本文探究蛹虫草活性成分虫草素对四氯化碳（CCl₄）造成的小鼠急性肝损伤的保护作用及其分子机制。首先建立四氯化碳致小鼠急性肝损伤的动物模型,通过检测血清生化指标、肝功指标的变化及HE染色观察组织切片病理的病变情况,评价虫草素的保肝效果,进一步通过Western blot检测虫草素能否通过激活Nrf-2/Keap1信号通路及其下游抗氧化因子（HO-1、NQO-1）的表达来提高机体抗氧化损伤能力以及抑制炎症因子（TNFα、TNFβ、IL-6、IL-10）的表达。对比模型组结果显示,虫草素能极显著降低（P<0.01）小鼠血清中ALT、AST及肝脏中MDA水平,并能极显著提高肝脏中SOD水平（P<0.01）;HE染色结果显示虫草素能有效降低改善受损肝组织中的炎细胞浸润及纤维组织增生;Western blot结果表明虫草素能够通过激活Nrf-2信号通路,促进下游抗氧化因子及抗炎因子的表达,从而降低炎症反应。虫草素对CCl₄致小鼠急性肝损伤具有一定的保护作用,其机制与Nrf-2信号通路相关,实验结果为后续蛹虫草及虫草素的开发应用奠定基础。
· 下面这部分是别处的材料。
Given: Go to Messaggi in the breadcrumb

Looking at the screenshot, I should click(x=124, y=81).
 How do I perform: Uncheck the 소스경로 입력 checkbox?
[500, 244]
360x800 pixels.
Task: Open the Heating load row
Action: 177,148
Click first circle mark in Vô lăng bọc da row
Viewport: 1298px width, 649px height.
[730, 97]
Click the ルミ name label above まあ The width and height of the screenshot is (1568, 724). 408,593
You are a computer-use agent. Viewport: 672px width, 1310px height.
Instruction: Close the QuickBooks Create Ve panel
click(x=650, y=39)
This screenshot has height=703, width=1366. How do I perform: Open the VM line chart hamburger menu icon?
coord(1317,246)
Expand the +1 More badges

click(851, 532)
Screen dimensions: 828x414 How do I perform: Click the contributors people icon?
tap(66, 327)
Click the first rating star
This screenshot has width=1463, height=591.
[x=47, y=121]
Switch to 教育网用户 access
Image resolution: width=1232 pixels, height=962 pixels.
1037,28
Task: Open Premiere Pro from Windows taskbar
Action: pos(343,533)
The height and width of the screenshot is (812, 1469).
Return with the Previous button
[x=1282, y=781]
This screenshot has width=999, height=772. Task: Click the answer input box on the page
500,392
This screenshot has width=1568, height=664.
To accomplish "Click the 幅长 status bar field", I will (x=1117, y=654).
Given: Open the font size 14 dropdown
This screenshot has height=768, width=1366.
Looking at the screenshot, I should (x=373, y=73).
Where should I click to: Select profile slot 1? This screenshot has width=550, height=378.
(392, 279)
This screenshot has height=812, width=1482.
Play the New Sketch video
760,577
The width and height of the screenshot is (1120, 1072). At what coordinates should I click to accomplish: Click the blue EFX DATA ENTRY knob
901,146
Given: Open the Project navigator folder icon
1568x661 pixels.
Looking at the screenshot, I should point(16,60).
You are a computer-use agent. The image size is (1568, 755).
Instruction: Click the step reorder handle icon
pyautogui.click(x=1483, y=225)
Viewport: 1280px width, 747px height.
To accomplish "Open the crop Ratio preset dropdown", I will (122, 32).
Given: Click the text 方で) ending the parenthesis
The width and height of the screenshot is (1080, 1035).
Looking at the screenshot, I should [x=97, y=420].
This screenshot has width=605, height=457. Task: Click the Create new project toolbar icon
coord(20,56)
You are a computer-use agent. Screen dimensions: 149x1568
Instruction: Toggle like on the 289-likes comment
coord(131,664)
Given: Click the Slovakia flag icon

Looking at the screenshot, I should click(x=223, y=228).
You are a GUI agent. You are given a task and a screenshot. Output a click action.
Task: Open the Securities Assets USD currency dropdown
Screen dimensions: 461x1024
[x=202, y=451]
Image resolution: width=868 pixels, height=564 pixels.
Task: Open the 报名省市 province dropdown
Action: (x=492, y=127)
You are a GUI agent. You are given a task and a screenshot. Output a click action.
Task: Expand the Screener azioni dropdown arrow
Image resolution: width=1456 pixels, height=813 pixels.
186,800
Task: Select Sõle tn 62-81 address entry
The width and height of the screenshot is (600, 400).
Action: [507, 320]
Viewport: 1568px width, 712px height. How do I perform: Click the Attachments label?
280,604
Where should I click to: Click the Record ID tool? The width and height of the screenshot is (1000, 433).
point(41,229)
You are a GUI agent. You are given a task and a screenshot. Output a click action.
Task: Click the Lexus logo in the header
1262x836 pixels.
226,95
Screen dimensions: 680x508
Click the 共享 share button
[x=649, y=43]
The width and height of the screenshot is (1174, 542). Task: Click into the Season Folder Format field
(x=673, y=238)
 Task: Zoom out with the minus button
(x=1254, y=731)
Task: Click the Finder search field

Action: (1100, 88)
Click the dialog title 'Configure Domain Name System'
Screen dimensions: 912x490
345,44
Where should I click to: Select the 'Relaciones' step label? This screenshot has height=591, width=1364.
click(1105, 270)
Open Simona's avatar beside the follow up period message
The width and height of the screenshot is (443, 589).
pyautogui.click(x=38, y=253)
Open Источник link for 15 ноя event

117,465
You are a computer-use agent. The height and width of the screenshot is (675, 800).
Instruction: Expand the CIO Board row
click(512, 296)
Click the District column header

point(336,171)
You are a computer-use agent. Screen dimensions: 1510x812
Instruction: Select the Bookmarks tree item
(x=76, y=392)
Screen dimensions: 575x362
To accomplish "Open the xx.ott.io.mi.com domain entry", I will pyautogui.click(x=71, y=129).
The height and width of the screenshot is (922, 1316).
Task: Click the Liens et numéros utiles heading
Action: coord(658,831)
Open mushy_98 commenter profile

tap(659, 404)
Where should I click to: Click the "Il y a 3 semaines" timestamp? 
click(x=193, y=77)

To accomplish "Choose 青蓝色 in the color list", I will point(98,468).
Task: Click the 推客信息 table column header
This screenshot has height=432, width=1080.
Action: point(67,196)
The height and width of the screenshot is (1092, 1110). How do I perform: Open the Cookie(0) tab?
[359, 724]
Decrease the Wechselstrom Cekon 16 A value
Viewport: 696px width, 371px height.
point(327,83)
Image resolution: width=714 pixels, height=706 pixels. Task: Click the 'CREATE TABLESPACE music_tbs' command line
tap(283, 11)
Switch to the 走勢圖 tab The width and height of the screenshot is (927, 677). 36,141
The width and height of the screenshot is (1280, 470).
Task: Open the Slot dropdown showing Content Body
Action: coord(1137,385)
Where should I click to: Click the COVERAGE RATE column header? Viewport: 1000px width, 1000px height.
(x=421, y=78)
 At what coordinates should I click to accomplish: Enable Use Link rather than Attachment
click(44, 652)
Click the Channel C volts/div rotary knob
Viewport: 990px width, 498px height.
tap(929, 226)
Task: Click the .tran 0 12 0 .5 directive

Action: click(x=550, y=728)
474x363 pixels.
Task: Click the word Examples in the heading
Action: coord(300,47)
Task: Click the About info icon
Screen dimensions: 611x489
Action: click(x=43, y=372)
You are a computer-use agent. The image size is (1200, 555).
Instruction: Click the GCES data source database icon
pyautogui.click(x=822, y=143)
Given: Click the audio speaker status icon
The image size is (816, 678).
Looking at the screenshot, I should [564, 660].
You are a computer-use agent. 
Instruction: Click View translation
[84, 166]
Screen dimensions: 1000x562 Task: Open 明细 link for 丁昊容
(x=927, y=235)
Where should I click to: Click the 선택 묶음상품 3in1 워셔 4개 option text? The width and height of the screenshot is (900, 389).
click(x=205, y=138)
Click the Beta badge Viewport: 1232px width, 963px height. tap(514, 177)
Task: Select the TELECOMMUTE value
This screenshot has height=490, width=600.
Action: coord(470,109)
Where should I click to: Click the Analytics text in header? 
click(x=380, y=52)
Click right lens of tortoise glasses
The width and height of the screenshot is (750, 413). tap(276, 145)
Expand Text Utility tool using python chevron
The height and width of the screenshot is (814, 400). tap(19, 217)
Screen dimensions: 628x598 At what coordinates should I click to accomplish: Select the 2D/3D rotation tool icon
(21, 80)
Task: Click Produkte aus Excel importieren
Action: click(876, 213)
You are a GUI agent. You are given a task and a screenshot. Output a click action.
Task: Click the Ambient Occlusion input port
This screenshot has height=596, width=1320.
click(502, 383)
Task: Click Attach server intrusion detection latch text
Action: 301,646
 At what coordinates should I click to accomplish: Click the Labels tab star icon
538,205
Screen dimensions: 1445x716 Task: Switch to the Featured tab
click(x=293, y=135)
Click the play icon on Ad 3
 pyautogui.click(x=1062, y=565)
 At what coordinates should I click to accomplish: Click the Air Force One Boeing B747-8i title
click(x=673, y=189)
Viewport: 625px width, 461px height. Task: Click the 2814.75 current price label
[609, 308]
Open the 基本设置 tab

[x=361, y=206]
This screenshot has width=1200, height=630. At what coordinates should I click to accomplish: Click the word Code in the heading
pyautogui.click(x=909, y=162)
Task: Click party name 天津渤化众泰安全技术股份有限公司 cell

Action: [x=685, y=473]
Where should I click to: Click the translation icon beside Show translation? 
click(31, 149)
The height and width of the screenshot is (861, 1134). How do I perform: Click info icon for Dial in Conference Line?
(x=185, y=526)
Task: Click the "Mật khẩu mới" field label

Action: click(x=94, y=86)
Protective effects of cordycepin on CCl_4 induced acute liver injury in mice

The protective effect of cordycepin on acute liver injury induced by carbon tetrachloride (CCl₄) and its molecular mechanism were investigated. An animal model of acute liver injury induced by carbon tetrachloride in mice was established. The hepatoprotective effect of cordycepin was evaluated by detecting the changes of serum biochemical parameters and liver function indexes and observing the pathological changes of tissue sections via HE staining. Western blot analysis was used to study whether cordycepin could increase the body’s ability to resist oxidative damage and inhibit inflammatory factors (TNF-α, TNF-β, IL-6, IL-10) by activating the Nrf-2/Keap1 signaling pathway and expression of its downstream antioxidant factors (HO-1, NQO-1). In comparison with model group, cordycepin can significantly decrease the level (P<0.01) of serum ALT, AST and MDA and significantly increase SOD levels (P<0.01) in the liver. HE staining showed cordycepin could effectively reduce inflammatory cell infiltration and fibrous tissue proliferation in damaged liver tissue. Western blot results indicated that cordycepin could promote the expression of downstream antioxidant and anti-inflammatory factors and thereby reduce inflammation by activating Nrf-2 signaling pathway. Facts have proved that cordycepin has a protective effect on acute liver injury induced by CCl₄ in mice, and its mechanism is related to Nrf-2 signaling pathway.